When is a nest considered “Successful”?

Hi monitors!

A quick note to reiterate the nest status classifications as defined in this program.   We do our best to understand what you are relaying in your observations and then make conservative assessments based on them.   At this time of year you should be seeing the adults and juveniles in/around the nest and differentiating between the two.  It is important to get a good count now because it becomes more difficult to tell the difference between adultss and fledlings as the summer progresses.

This program is especially interested in the  number of fledglings from each nest.  A fledgling has flight feathers (as opposed to downy) and is capable of flying (fledging) and independent survival.  This time of year is the transition period when the juveniles have their flight feathers and are starting to fly.


S = Successful, meaning fledglings have been observed.  Hopefully flying, and certainly robust and with flight feathers.  This does not include the flightless nestlings seen earlier in the season.   Typically a status of “A” changes to “S” in July when the fledgling count is more certain (some nestlings do not make it).

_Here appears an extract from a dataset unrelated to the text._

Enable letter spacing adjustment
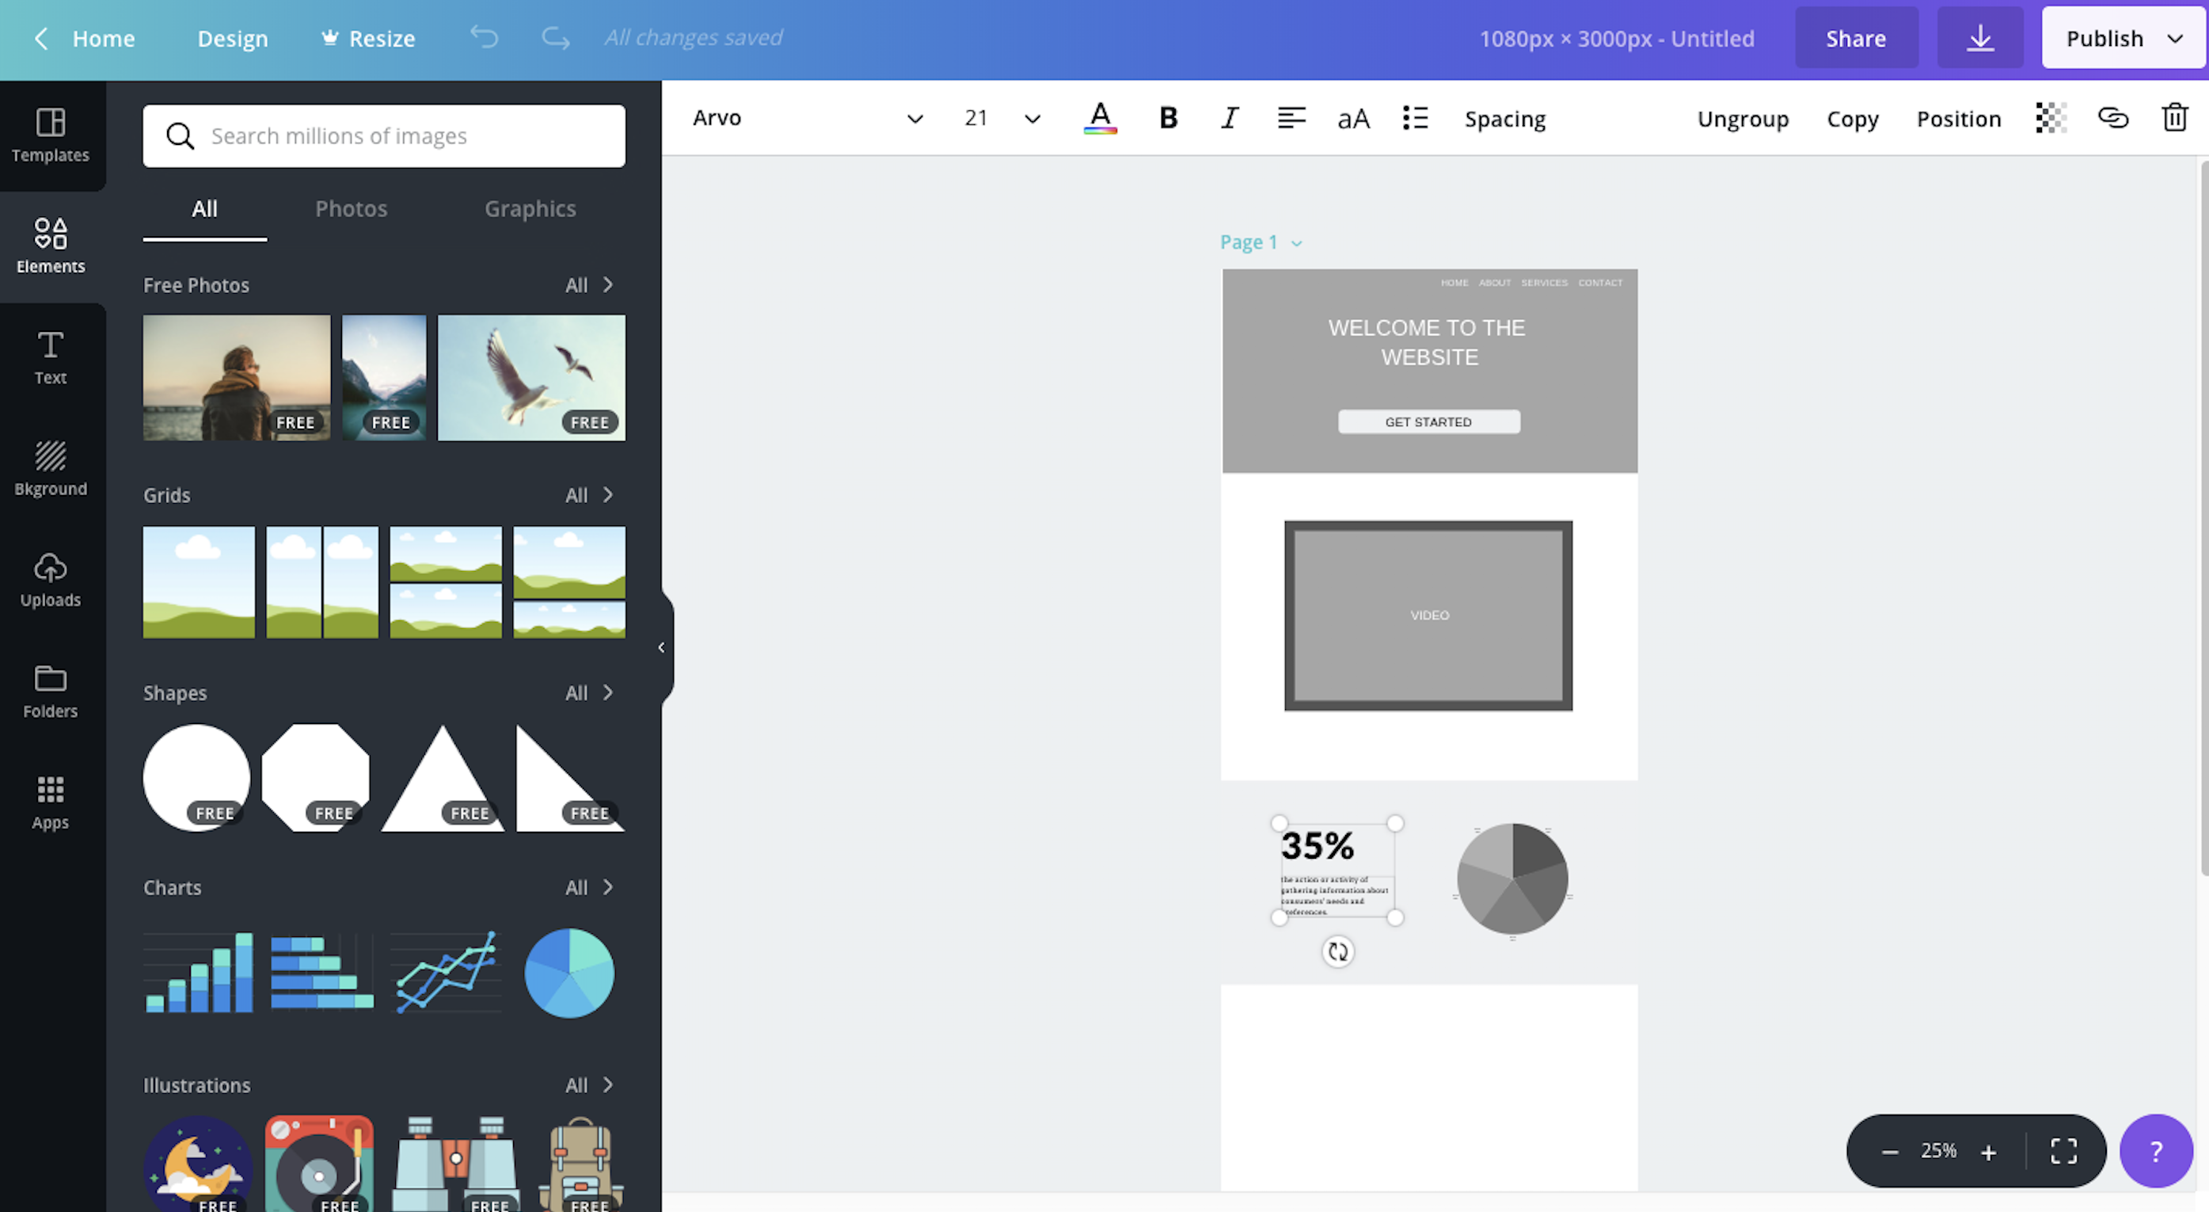Image resolution: width=2209 pixels, height=1212 pixels. pos(1505,117)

A = Active, meaning breeding behavior and/or downy chicks/nestlings have been observed.

NA = Not Actve, meaning no breeding behavior was observed. Osprey could have been present at the nest, but no nest building, copulation, incubation or chicks were observed.

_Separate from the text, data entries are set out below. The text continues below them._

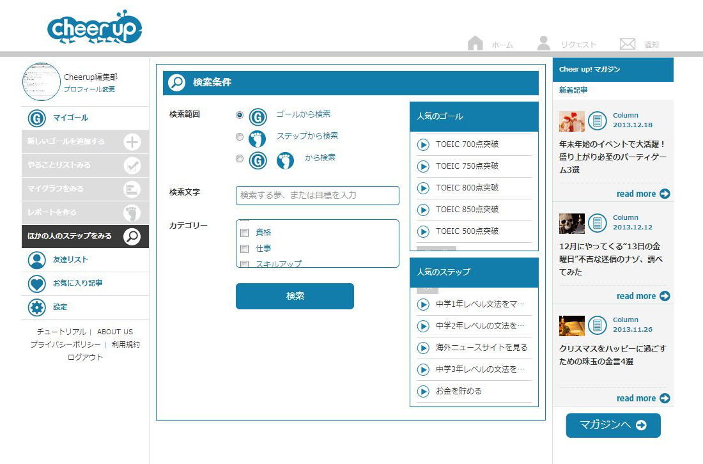Image resolution: width=703 pixels, height=464 pixels.
Task: Open マイゴール in the sidebar menu
Action: 70,118
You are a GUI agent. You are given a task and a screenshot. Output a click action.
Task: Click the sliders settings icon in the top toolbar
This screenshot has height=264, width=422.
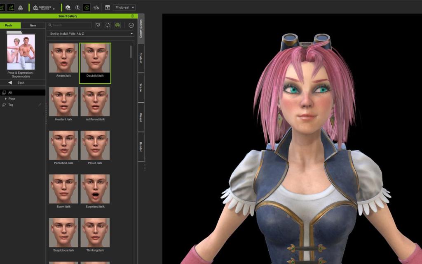click(96, 7)
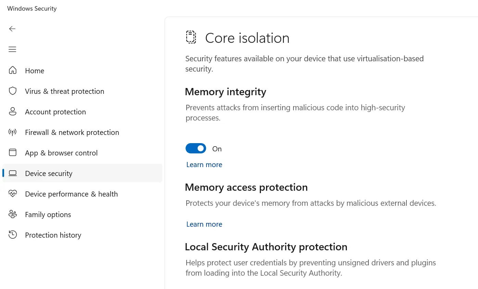Click the App & browser control icon
Image resolution: width=478 pixels, height=289 pixels.
[13, 152]
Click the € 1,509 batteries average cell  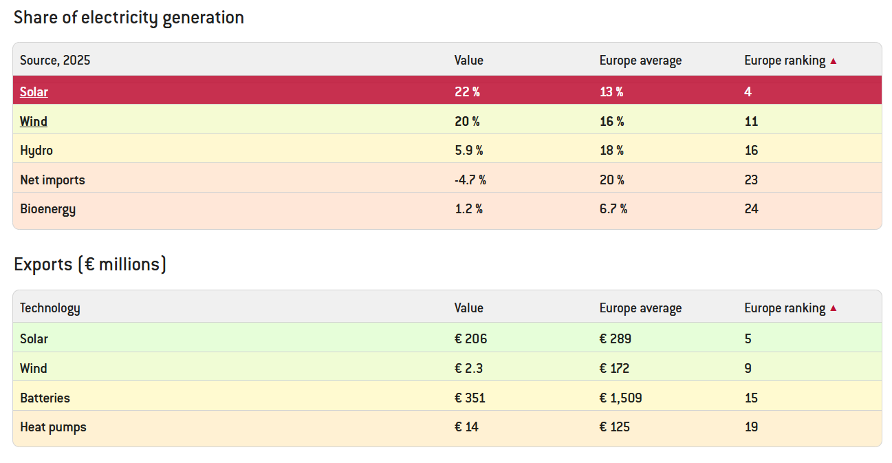coord(620,398)
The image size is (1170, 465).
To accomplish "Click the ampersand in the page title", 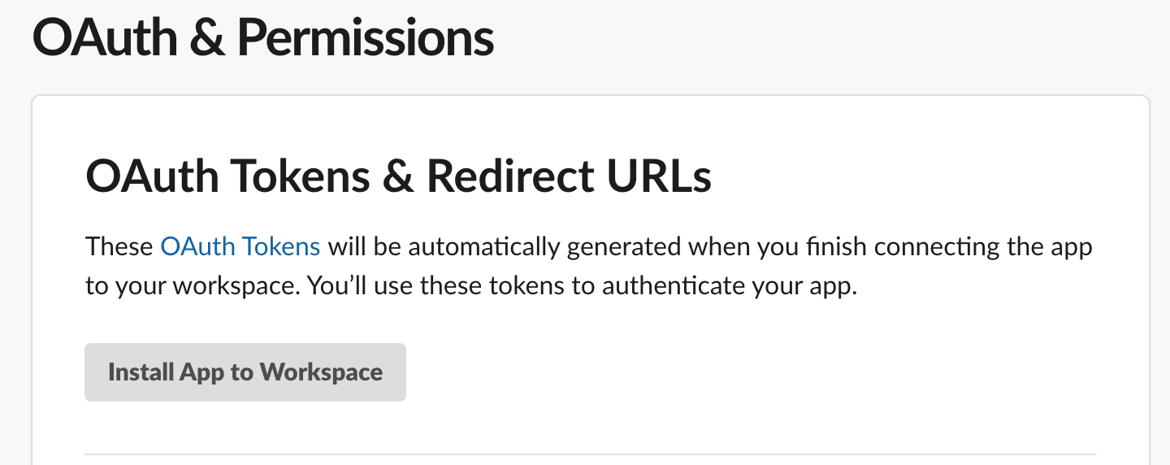I will pyautogui.click(x=208, y=37).
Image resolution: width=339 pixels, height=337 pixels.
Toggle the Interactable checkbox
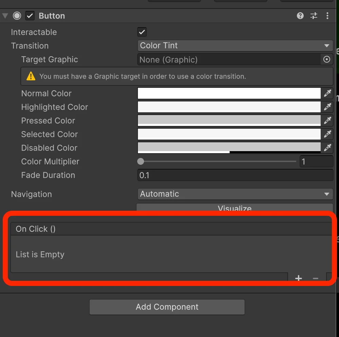pos(142,32)
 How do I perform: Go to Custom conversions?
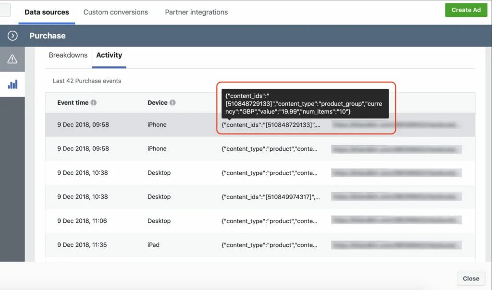(116, 12)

UNK = Unknown, meaning the nest status is unclear.  This could be the result of a couple situations: No observations were provided, OR Observations were provided but no clear/certain behaviors to indicate breeding, or no breeding.  UNK is typical early in the season, and with nests that are difficult to see, such as cell towers.  A nest can be UNK until mid July when suddenly nestlings are large enough to see over the nest, on the nest, or in flight (fledging).

H = Housekeeping, meaning some basic breeding behavior was observed but the nest was abandoned.  This is typically seen with juveniles.  Sometimes it may be the case that the pair has left the nest due to a threat of some sort.

NN = No Nest, meaning just that – no nest was present at the site.  Perhaps a bare pole is visible.

HN = Historic Nest, meaning there has not been a nest, or any Osprey, at the location for a few years.  It is important to continue tracking these nests and checking on them as sometimes the nest is resettled.

Thank you again for all your hard work!